A escravidão estava no patamar
dos piores crimes possíveis para o 16º Presidente dos Estados Unidos. Para
acabar com essa abominação, ele entrou em uma guerra que consumiu quase um
milhão de vidas. O buraco era bem mais embaixo e os estados do sul usavam a mão
de obra escrava como sustentáculo dos seus ganhos e lucros, assim como fizeram
durante tanto tempo. Além da luta armada foi preciso muita conversa, quebra de
princípios e jogadas pouco nobres para que a 13ª emenda fosse aprovada e
adicionasse na Constituição a proibição da escravatura em todas as suas formas
e procedimentos.
“Lincoln” que estreou no Brasil recentemente e está concorrendo a
12 estatuetas no Oscar desse ano é o novo filme do diretor Steven Spielberg. É
um testemunho pesado e longo (são duas horas e meia de duração) sobre alguns
meses entre o final de 1864 e o começo de 1865, justamente o período de
aprovação da referida emenda. Abraham Lincoln havia acabado de se reeleger e os
Estados Confederados do Sul começavam a ceder, logo o final da guerra se
aproximava. Todavia, isso não era o bastante.
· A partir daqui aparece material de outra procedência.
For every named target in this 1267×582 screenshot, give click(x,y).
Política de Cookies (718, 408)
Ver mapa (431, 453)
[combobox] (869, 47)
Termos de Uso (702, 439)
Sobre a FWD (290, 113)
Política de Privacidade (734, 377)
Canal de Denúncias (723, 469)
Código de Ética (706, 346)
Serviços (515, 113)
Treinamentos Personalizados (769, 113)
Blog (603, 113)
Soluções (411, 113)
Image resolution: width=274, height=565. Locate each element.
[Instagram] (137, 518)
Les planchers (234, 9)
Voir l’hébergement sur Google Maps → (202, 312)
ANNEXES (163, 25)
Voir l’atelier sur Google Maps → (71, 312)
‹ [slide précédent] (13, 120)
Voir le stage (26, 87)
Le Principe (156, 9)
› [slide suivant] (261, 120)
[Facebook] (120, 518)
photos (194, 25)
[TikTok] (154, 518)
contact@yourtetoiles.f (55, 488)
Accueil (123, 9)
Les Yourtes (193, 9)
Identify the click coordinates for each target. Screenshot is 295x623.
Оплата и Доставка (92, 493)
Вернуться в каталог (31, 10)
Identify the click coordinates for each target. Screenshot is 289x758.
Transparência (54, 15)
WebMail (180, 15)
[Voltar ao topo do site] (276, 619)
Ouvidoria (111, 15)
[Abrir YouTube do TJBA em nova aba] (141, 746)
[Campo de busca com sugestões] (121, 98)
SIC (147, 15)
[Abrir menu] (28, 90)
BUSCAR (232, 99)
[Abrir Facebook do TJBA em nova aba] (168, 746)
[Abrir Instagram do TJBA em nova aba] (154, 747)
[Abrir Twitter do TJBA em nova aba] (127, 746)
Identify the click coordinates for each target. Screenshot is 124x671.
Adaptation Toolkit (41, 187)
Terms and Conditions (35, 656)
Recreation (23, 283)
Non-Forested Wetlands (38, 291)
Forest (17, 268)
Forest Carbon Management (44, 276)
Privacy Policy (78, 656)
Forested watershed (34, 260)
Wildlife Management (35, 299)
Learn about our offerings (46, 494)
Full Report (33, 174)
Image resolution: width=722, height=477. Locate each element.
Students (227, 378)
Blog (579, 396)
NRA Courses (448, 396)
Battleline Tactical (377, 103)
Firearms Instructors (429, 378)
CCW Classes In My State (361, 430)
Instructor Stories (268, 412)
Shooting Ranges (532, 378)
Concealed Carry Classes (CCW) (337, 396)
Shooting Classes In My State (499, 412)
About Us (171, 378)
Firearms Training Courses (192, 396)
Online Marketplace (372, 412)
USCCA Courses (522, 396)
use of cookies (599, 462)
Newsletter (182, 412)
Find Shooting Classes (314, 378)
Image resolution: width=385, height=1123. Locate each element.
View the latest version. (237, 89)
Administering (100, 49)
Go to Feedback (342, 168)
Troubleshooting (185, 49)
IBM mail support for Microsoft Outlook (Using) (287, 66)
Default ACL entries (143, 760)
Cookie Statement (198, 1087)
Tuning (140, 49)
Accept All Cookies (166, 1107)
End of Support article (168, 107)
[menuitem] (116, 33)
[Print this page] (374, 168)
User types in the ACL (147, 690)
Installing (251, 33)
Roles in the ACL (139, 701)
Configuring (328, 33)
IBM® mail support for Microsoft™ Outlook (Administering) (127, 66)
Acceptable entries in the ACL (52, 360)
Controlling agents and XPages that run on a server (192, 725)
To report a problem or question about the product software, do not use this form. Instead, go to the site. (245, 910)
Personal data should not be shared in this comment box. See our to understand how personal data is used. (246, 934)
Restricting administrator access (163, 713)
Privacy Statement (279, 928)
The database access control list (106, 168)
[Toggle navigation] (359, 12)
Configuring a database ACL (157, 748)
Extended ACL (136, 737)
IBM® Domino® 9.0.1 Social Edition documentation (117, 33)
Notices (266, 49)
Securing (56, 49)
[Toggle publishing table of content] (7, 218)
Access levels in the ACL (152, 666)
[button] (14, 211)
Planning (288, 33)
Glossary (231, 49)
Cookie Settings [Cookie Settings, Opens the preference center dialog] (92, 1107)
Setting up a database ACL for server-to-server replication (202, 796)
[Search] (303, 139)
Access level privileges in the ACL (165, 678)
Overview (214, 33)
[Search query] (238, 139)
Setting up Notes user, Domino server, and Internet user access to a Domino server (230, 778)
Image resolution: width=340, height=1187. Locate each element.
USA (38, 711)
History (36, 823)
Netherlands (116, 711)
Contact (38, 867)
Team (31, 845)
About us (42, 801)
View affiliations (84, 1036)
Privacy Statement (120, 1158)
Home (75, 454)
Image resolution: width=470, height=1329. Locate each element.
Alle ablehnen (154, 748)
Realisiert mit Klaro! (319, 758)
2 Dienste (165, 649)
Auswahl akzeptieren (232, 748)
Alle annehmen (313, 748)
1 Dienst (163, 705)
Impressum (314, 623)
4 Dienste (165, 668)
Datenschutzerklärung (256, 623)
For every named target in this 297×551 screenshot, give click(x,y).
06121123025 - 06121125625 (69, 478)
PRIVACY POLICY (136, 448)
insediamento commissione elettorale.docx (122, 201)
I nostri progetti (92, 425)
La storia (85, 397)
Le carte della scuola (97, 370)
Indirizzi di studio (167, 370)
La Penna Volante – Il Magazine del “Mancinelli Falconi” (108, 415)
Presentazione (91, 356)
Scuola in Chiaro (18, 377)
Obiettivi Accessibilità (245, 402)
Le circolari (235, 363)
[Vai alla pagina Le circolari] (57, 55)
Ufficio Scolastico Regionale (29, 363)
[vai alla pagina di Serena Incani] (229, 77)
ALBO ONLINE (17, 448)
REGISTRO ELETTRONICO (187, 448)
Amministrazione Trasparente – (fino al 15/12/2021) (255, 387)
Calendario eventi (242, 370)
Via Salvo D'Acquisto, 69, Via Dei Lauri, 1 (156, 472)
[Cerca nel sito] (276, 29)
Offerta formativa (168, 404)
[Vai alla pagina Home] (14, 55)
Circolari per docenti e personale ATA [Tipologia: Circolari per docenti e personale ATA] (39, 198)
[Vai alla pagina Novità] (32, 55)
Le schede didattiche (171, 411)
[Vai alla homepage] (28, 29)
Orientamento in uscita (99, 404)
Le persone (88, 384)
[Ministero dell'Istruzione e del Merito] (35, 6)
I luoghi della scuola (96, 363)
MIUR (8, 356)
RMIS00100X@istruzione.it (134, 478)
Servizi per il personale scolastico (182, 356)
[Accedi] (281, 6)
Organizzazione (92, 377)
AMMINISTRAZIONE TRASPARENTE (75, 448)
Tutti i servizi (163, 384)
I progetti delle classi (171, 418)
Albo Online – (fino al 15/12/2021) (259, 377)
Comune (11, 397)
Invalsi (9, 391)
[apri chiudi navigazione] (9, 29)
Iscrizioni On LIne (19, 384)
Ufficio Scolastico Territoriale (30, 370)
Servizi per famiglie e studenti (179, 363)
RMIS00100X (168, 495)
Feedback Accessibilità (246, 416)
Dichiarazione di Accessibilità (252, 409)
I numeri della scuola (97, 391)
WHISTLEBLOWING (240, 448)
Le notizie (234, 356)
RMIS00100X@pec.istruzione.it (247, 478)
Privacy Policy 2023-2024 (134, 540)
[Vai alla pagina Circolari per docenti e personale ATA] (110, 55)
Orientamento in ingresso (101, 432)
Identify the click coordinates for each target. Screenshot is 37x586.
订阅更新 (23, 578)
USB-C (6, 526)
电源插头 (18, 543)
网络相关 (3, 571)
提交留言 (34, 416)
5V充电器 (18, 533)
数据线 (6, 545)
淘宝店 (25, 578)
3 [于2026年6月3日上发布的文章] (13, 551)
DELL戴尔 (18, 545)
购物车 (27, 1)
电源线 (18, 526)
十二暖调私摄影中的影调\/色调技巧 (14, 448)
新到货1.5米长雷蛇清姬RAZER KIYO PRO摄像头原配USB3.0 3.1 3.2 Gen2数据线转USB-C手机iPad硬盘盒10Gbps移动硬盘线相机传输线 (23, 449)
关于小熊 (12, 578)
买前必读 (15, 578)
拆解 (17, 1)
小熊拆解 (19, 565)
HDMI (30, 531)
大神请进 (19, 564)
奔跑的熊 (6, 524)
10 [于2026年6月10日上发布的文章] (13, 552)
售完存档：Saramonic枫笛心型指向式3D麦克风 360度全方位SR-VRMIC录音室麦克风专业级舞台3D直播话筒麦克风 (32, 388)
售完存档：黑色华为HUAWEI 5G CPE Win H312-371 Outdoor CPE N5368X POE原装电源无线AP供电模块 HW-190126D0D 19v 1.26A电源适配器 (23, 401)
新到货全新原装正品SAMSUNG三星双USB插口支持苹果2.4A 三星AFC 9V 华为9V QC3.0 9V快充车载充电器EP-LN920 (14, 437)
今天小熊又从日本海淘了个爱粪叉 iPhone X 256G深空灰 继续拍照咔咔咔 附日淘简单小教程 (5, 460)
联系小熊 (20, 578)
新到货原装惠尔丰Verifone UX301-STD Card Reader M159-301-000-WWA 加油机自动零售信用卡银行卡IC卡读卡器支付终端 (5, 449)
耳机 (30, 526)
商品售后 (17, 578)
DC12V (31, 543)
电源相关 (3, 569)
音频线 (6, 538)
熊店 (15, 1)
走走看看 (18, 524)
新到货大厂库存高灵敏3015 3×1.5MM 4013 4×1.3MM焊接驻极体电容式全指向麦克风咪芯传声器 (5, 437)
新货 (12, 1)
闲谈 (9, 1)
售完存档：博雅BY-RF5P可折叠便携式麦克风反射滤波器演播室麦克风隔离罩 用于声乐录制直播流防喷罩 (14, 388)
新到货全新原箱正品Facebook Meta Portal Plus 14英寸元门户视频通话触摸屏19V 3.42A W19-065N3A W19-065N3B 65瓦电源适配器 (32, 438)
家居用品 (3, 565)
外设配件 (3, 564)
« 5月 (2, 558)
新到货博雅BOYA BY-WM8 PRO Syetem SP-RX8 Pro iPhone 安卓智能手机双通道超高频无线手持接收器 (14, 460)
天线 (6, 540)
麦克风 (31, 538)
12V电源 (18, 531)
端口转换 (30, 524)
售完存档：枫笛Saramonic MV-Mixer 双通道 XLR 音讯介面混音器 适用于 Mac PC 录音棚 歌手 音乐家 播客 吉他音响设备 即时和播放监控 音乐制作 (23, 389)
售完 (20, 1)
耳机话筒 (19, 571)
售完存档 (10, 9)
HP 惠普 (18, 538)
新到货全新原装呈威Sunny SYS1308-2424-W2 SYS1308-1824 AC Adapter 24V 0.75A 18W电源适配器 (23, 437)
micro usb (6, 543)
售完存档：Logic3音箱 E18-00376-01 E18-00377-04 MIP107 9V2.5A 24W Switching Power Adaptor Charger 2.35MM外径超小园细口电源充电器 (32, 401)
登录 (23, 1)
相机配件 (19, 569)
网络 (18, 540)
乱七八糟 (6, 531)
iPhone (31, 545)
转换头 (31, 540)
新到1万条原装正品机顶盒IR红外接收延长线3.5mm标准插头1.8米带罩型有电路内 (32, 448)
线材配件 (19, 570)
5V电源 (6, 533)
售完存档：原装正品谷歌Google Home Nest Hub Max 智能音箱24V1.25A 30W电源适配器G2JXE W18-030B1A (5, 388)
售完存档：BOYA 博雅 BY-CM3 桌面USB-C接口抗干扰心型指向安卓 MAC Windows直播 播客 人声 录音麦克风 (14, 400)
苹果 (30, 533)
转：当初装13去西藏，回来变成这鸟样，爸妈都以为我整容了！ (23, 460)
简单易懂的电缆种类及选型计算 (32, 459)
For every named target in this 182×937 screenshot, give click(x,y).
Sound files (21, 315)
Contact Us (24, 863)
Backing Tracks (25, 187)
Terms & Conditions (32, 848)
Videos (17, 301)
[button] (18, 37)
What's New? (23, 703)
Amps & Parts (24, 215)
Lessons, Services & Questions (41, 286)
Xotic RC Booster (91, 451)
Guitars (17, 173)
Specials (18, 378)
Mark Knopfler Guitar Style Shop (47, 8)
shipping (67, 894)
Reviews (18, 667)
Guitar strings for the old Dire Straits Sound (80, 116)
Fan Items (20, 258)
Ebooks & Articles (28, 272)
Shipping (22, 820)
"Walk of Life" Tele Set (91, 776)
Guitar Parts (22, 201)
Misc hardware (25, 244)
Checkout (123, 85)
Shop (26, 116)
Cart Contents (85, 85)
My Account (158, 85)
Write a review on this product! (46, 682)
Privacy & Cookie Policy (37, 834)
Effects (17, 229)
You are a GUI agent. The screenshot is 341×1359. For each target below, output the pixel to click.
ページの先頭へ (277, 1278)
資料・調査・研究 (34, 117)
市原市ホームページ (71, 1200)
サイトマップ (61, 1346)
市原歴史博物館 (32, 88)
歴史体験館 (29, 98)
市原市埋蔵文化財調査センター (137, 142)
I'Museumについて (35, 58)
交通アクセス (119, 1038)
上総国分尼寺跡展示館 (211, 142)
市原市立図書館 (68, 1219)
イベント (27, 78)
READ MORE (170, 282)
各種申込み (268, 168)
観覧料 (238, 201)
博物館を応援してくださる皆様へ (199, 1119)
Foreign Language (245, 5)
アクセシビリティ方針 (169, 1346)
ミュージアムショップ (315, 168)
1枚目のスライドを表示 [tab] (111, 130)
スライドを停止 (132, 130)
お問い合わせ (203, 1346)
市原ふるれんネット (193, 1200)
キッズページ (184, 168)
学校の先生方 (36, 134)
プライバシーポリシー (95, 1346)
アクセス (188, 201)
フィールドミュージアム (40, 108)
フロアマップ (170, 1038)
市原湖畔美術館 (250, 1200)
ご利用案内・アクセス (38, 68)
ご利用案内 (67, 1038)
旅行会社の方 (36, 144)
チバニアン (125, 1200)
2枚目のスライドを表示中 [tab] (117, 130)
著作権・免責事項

Ele queria fechar para sempre as
portas que culminavam nesse tipo tão vil de conduta.
Usando muitos e muitos diálogos e
com raríssimas cenas de ação ou de aventura, Spielberg provoca um mergulho em
um mundo escuro e denso, onde navegam lado a lado outras questões. Questões
como a ética, questões como os limites do poder, questões como a crueldade do
ser humano para com seus pares. Quem gosta de história e/ou conhece um pouco
dessa parte da trajetória dos Estados Unidos, irá se sentir bem mais a vontade,
isso é certo, porém, não somente para esse tipo de público “Lincoln” foi idealizado, a questão política tem um fiel endosso de
atualidade no seu foco.
Com toda a licença para o uso de
clichês, o elenco é estelar. Daniel Day-Lewis está soberbo como Abraham
Lincoln, Sally Field une desespero e força para Mary Todd, a esposa do Presidente,
David Strathairn aparece como o amigo e braço-direito William Seward, o
Secretário de Estado do país, Tommy Lee Jones impressiona como Thaddeus
Stevens, um importante político do partido conservador e James Spader coloca no
balcão um pouco de riso como o negociante de votos W. N. Bilbo. Isso tudo
amarrado com o roteiro categórico de Tony Kusher, responsável pelo estupendo
“Angels In America”.
A parte técnica é outra invasão
de nomes experientes e habilidosos, conhecedores de suas respectivas searas. Steven
Spielberg repete a dobradinha que rendeu estatuetas do Oscar em 1994 e 1999
(com “A Lista de Schindler” e “O Resgate do Soldado Ryan”, respectivamente) e
coloca Michael Kahn na montagem e Janusz Kaminiski na fotografia. Preciso
nestes dois pilares, a direção se preocupa assim em controlar a vasta gama de
personagens com papel de destaque, uma quantidade bem acima dos filmes
habituais. E é nos atores que o filme se desenvolve de maneira exemplar.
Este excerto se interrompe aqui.